Transnet has secured a R12 billion club loan from five lenders to fund its locomotives fleet acquisition programme.
“The acquisition is the single biggest item of Transnet’s record breaking infrastructure programme – the Market Demand Strategy,” Transnet Group Chief Executive Siyabonga Gama said.
Speaking on Monday during a media briefing in Johannesburg, Gama said the participants in the club loan include Absa, Nedbank, Bank of China, Futuregrowth Asset Managers, as well as Old Mutual Specialised Finance.
Gama said Transnet has been able to secure the loan at competitive rates.
All funders agreed to a term of 15 years, including a grace period of four and half years, while the locomotives are under construction.
“I think what is important for South Africa is that we are at the cusp of creating an efficient and reliable railway service, which will assist South African companies to become competitive in the markets in which they operate,” Gama explained.
Strengthening the logistics in SA
He said it was important for Transnet to strengthen the logistics in the country so that South Africa can create a competitive supply chain.

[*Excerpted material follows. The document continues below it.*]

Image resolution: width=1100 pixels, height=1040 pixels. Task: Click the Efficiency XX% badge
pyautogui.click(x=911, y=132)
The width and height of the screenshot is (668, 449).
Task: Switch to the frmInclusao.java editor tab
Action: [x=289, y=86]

“But most importantly, we must make sure we have an efficient and reliable railway service that we are able to move commodities from the road onto rail so that we can reduce the number of trucks on our main highways.
Transnet will be building 1 065 locomotives and 994 of those will be assembled in South Africa.
“On top of that, there is another 250 to 300 locomotives for our bulk services that have also been ordered, which will assist us to have replaced probably 1 350 locomotives over a space of 10 years.
“If you look at our current fleet of 2 400 locomotives, we will have about 1 500 … new locomotives… [This] also gives us the opportunity to maintain some of the older locomotives and also to retire some of the locomotives that we have, which are over 40 years and are quite expensive in terms of maintenance,” he said.